I believe that Siebert gave a good intro and I hope we can agree on (i) subtopic, (ii) neutral research, and (iii) source quality, for which Levivich gave good suggestion. For the topic about the link and theories, "mass killing" "communism"
is fine as a good Google Scholar search, though we may get too much results of works about mass killings in general; for the topic about the events, I suggest "communist mass killings"
(also used in the AfD's closure) or "mass killings" "communist regimes"
. One thing that must be noted is that "anti-communist mass killings"
gave me 50 results in total, while "communist mass killings"
gave me 81 results in total; however, that is a bit misleading, since the latter includes many sources about anti-communist mass killings, which gave us more results than communist mass killings, which is reduced to 31 results in total.
The Cambridge History of Communism and Oxford History of Communism are certainly good and balanced sources. It is interesting that the latter has chapters about "Religion under Communism" and "Sport under Communism" but no "Mass Killings under Communism" or "Communist Death Toll" chapters. Cambridge's History of Communism includes "Communism, Violence and Terror" by Hiroaki Kuromiya, which may be used to discuss links and theories. Davide King ( talk) 01:54, 17 December 2021 (UTC)
I find [3] this very useful. I also encourage all participants to read WP:RSVETTING I respectfully request @ Nug: and @ Vanteloop: to confirm their intentions to participate in this discussion, otherwise I see no reason to continue our conversation here, for there seems to be no significant disagreement among other participants.-- Paul Siebert ( talk) 20:30, 17 December 2021 (UTC)
I presented some source analysis at the MKUCR talk page, but if DRN participants prefer to discuss it in a quite place, I am ready to continue here. In general, it may be useful to make long posts with sources and quotes that the article's talk page, and to discuss them here. What do you guys think?-- Paul Siebert ( talk) 20:41, 22 December 2021 (UTC)

AVAILABLE DATA
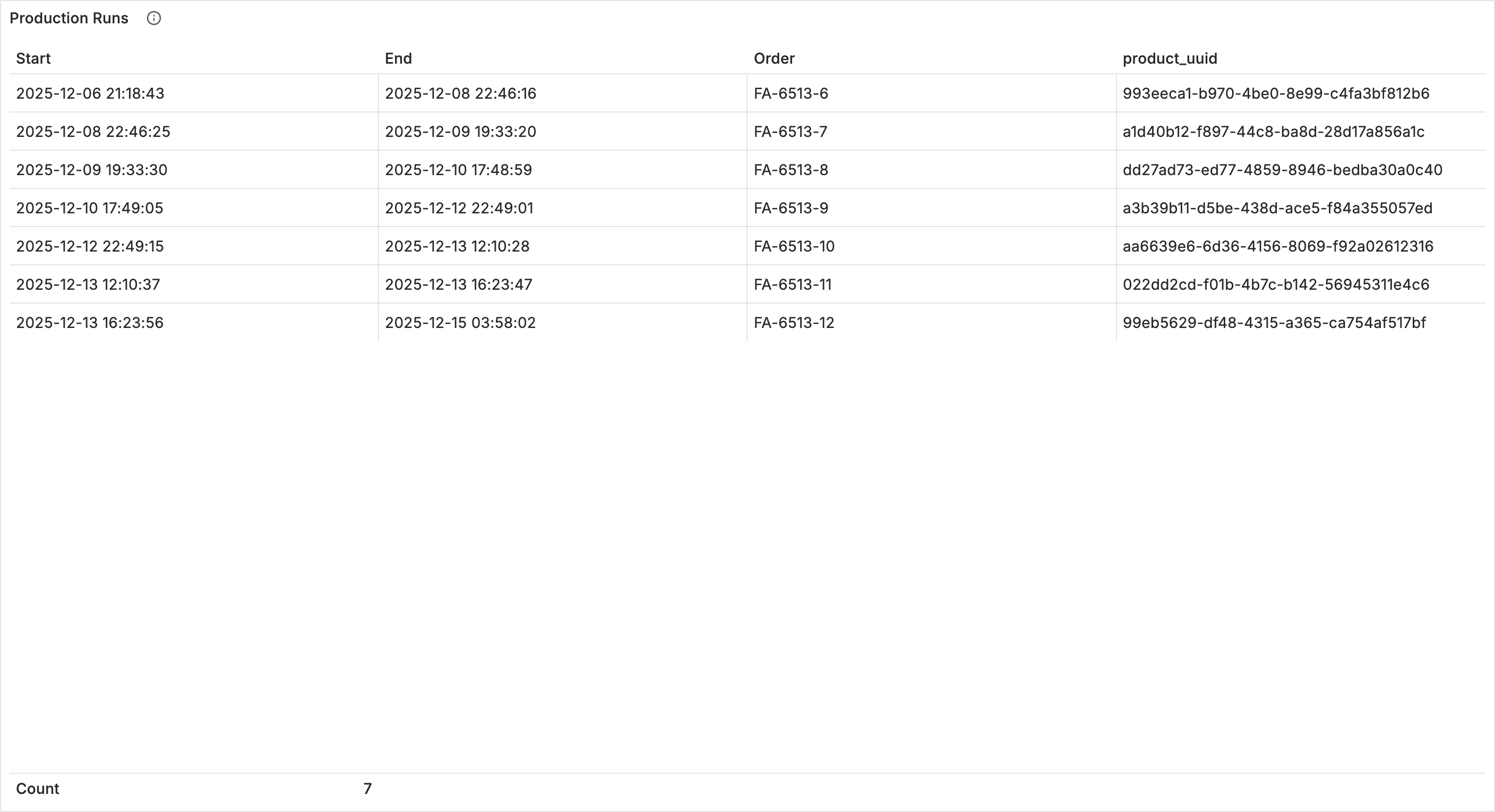Click UUID starting with 022dd2cd
1495x812 pixels.
coord(1275,285)
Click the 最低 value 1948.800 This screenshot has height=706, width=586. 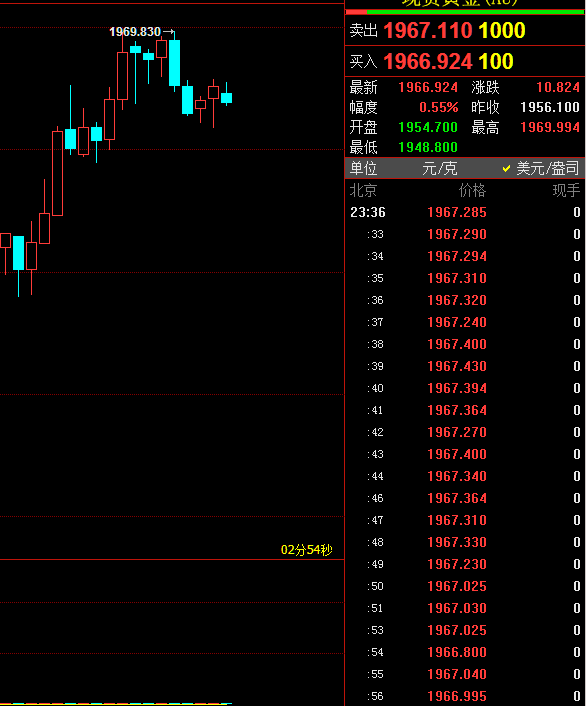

WHAT IS BEING ASKED
List every signature timestamp (time and date) in the discussion text about sources on communist mass killings.

WRITTEN RESPONSE
01:54, 17 December 2021 (UTC)
20:30, 17 December 2021 (UTC)
20:41, 22 December 2021 (UTC)